Фрагмент страницы —
####

Юдин С. П.
Ф. И. Шаляпин в партиях Олоферна и Сальери

Lib.ru/Классика: [Регистрация] [Найти] [Рейтинги] [Обсуждения] [Новинки] [Обзоры] [Помощь]
Скачать FB2

 Ваша оценка:


   
   Федор Иванович Шаляпин. Том второй. Воспоминания о Ф. И. Шаляпине
   М., "Искусство", 1977
   

С. П. ЮДИН

Ф. И. ШАЛЯПИН В ПАРТИЯХ ОЛОФЕРНА И САЛЬЕРИ

   Из опер, в которых я имел счастье петь с Шаляпиным, особенно запомнились "Юдифь" и "Моцарт и Сальери". Мне кажется, что Олоферн был самой яркой партией певца, причем сценическое воплощение образа достигало предела совершенства. Недаром, еще когда я обучался в Училище живописи, ваяния и зодчества, мои товарищи с ума сходили от Шаляпина. Его действительно хотелось рисовать, писать, лепить. Монументальность и пластическая законченность фигуры восточного деспота не могла не восхищать художников.
   Когда я в первый раз увидел Шаляпина в гриме Олоферна, то это был не просто мастерски сделанный театральный грим, это было произведение искусства. Особенно заинтересовал меня общий тон грима: он был совершенно матовым, на лице не было ни малейшего глянца, обычно выступающего даже через слой пудры. Создавалось впечатление, что смотришь на картину, написанную пастелью. На мой удивленный вопрос о причинах такого необычайно ровного тона Федор Иванович ответил, что он гримируется для Олоферна не жировыми гримировальными красками, а сухими.
   Вся голова производила впечатление законченного портрета: парик, черные, блестящие, как бы умасленные волосы, завитая борода в строго сдержанном "ассирийском" стиле; загорелое с медно-красным отливом лицо, с несколько тяжелым, ястребиным носом и черными широкими бровями, разлетающимися к вискам; глаза острые, пронизывающие, с выражением непреклонной, жестокой воли. Во всем этом была какая-то хищная красота...
   Шаляпин тщательно гримировал не только лицо, но и руки. На обнаженных руках Олоферна гримом были подчеркнуты мышцы, упруго играющие под смуглой кожей, даже ноги были выкрашены ярко-красной киноварью.
   Но что было особенно впечатляюще в Шаляпине -- Олоферне, так это весь его сценический рисунок роли. Казалось, что видишь оживший ассирийский барельеф. Профильные положения головы, рук, всей фигуры Олоферна так и просились под карандаш или кисть; можно было понять восторги художников.
   Некоторую досаду вызывало то, что в строго определенном стиле действовал только один Шаляпин, его же партнеры играли так, как обычно играют в опере; это не могло, конечно, благоприятствовать целостности впечатления от всего спектакля.

####

Предоставленные данные —
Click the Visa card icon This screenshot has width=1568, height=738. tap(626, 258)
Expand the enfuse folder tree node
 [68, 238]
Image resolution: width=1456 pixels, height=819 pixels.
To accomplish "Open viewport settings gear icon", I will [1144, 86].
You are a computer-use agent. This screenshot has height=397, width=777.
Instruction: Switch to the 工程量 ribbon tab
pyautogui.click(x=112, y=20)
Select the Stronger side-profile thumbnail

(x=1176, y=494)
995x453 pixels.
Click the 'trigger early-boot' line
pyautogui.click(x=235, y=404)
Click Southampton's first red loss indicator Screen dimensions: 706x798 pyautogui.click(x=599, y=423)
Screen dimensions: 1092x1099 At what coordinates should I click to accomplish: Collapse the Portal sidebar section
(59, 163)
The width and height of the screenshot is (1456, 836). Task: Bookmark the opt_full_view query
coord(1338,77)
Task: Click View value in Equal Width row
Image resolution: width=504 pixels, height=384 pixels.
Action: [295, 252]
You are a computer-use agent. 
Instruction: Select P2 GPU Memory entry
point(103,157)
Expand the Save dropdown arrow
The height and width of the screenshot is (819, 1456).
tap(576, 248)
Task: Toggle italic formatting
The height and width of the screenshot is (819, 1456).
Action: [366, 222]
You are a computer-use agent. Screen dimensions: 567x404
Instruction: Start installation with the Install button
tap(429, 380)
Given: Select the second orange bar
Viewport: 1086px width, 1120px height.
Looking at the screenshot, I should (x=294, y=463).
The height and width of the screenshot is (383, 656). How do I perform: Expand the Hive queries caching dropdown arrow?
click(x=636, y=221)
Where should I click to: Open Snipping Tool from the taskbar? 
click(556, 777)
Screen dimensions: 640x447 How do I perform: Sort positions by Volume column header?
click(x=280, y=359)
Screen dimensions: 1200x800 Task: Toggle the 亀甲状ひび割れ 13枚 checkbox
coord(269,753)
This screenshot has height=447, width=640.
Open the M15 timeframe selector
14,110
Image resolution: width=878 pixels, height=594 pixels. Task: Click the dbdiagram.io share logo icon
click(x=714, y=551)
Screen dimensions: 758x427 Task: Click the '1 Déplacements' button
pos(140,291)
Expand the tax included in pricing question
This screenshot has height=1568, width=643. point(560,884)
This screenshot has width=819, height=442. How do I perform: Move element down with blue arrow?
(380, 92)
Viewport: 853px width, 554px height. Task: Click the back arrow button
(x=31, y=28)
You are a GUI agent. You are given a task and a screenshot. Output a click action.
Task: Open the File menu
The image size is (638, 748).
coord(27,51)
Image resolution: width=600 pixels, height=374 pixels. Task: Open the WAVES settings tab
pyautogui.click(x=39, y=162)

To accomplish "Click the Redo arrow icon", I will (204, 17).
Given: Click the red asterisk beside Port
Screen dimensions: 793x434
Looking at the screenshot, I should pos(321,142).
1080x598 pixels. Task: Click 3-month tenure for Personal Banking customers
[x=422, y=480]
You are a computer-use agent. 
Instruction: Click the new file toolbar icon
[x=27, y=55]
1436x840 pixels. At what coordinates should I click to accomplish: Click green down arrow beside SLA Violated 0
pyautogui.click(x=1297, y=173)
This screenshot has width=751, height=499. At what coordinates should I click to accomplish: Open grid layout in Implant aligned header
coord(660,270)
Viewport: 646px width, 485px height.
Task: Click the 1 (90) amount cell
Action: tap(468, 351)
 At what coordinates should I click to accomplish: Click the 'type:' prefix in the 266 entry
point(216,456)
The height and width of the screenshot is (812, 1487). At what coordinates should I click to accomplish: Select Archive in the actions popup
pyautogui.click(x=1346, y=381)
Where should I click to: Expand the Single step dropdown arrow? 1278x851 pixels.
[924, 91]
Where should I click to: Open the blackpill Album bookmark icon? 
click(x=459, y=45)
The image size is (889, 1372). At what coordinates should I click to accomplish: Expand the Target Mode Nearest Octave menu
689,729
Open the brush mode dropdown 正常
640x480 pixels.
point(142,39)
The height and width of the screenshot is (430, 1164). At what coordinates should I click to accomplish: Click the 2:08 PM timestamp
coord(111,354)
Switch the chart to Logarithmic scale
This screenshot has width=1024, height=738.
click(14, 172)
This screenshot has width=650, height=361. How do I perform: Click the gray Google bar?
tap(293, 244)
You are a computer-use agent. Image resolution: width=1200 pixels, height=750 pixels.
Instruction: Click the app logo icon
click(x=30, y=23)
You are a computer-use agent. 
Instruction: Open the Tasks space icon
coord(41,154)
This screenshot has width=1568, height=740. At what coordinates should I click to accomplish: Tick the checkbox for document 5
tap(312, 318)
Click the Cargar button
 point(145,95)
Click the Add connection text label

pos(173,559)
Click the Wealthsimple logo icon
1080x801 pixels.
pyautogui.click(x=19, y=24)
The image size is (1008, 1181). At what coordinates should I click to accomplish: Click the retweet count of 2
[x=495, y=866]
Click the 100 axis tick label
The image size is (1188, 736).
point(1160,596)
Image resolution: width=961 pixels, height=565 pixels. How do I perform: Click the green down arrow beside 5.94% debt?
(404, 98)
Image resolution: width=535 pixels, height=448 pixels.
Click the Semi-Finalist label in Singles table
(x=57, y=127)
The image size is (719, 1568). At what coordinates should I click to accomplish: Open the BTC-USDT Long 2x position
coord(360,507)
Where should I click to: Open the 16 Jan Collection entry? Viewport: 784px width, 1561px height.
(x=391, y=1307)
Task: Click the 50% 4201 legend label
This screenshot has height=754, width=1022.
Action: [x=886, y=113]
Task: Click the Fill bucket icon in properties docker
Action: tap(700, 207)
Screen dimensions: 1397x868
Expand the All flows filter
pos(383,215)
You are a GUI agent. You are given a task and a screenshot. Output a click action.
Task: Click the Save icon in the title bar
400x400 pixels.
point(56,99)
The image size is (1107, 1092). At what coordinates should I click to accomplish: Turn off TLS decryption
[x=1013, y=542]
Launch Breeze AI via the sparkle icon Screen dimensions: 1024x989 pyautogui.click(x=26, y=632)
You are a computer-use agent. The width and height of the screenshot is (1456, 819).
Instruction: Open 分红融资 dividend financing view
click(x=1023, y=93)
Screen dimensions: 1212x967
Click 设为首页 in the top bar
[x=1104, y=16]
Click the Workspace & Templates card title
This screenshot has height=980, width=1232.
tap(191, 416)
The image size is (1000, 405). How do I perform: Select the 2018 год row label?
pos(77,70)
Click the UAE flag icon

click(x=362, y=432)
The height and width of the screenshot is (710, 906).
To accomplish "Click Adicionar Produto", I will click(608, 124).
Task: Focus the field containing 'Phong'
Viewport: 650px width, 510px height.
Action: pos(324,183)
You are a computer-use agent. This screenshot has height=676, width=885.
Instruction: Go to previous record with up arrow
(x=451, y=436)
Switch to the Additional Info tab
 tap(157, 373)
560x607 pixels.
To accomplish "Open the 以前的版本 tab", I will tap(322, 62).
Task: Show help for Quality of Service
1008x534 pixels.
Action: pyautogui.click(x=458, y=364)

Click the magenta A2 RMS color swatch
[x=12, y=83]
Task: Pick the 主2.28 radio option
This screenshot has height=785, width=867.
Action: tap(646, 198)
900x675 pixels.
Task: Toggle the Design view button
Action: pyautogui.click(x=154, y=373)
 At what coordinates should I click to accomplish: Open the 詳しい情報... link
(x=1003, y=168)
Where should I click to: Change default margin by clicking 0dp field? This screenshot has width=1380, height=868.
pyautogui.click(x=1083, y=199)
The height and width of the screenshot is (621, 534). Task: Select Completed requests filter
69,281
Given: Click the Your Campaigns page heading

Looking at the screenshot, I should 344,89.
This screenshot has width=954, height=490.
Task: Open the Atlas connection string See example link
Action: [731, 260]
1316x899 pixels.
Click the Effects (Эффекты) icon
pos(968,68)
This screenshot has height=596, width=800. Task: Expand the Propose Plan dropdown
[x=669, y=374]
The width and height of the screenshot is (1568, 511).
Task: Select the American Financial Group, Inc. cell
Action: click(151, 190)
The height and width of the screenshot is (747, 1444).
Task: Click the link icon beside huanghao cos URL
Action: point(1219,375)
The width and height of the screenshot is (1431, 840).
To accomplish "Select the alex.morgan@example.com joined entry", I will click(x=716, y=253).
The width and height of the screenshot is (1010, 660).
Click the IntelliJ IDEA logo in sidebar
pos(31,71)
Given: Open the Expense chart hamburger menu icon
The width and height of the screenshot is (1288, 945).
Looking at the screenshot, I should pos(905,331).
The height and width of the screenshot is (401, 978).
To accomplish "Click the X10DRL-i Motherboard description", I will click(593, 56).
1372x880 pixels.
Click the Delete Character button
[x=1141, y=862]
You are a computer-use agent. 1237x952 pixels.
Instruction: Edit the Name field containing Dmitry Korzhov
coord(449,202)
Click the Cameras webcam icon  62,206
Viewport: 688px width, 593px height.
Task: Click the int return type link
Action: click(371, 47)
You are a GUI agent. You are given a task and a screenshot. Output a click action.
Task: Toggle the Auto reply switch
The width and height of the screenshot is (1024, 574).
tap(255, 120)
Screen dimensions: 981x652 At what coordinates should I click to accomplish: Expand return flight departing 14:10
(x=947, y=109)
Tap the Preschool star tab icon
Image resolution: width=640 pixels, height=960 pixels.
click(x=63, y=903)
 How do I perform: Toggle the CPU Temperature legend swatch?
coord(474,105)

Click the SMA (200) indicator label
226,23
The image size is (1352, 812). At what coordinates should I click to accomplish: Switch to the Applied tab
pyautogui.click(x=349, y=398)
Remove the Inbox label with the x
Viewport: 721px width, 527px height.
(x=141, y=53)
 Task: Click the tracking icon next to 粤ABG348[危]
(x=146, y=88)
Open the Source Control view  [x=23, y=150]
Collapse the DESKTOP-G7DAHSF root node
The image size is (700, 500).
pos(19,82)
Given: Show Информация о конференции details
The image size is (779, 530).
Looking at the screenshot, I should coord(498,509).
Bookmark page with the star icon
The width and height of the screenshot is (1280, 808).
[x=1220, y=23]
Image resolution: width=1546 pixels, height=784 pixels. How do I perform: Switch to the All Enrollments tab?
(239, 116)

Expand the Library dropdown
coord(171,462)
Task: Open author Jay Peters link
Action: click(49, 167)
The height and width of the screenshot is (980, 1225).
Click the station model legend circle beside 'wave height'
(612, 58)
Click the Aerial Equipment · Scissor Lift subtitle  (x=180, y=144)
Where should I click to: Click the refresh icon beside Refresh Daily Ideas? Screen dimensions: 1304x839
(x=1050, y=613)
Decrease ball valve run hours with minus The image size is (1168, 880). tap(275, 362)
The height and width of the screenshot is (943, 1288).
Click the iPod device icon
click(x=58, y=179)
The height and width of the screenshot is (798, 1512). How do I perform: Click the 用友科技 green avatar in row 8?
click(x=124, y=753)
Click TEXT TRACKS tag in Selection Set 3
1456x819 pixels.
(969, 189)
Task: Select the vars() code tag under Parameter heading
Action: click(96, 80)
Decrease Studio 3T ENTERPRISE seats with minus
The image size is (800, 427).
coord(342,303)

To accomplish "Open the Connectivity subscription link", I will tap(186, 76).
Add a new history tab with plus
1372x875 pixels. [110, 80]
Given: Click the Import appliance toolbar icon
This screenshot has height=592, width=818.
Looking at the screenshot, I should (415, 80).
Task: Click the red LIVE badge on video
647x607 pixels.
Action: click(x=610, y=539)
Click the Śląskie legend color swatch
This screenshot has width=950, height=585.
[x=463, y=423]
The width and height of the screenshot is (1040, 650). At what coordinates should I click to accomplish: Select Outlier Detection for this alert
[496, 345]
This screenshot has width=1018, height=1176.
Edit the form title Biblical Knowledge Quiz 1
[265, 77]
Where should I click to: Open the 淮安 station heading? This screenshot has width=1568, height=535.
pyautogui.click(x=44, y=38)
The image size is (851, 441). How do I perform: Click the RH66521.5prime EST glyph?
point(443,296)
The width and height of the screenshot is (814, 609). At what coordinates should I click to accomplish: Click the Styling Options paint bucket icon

####

Задание 1 —
Ответьте на вопросы по фрагменту воспоминаний о Шаляпине:
(a) Какими красками, по ответу Шаляпина, он гримировался для Олоферна?
(b) Чем были выкрашены ноги Олоферна?
(c) С чем сравнивается сценический рисунок роли Шаляпина в партии Олоферна?
Задание 2 —
Определите, соответствуют ли утверждения фрагменту воспоминаний о Шаляпине. Для каждого ответьте «да» или «нет» и приведите решающую цитату.
(a) Партнеры Шаляпина в «Юдифи» играли в том же строго определенном стиле, что и он.
(b) Автор учился в Училище живописи, ваяния и зодчества.
(c) На лице Шаляпина в гриме Олоферна проступал глянец.

Ожидаемый ответ 1 —
(a) Сухими гримировальными красками, а не жировыми.
(b) Ярко-красной киноварью.
(c) С ожившим ассирийским барельефом.

Ожидаемый ответ 2 —
(a) Нет: «в строго определенном стиле действовал только один Шаляпин, его же партнеры играли так, как обычно играют в опере».
(b) Да: «еще когда я обучался в Училище живописи, ваяния и зодчества».
(c) Нет: «на лице не было ни малейшего глянца».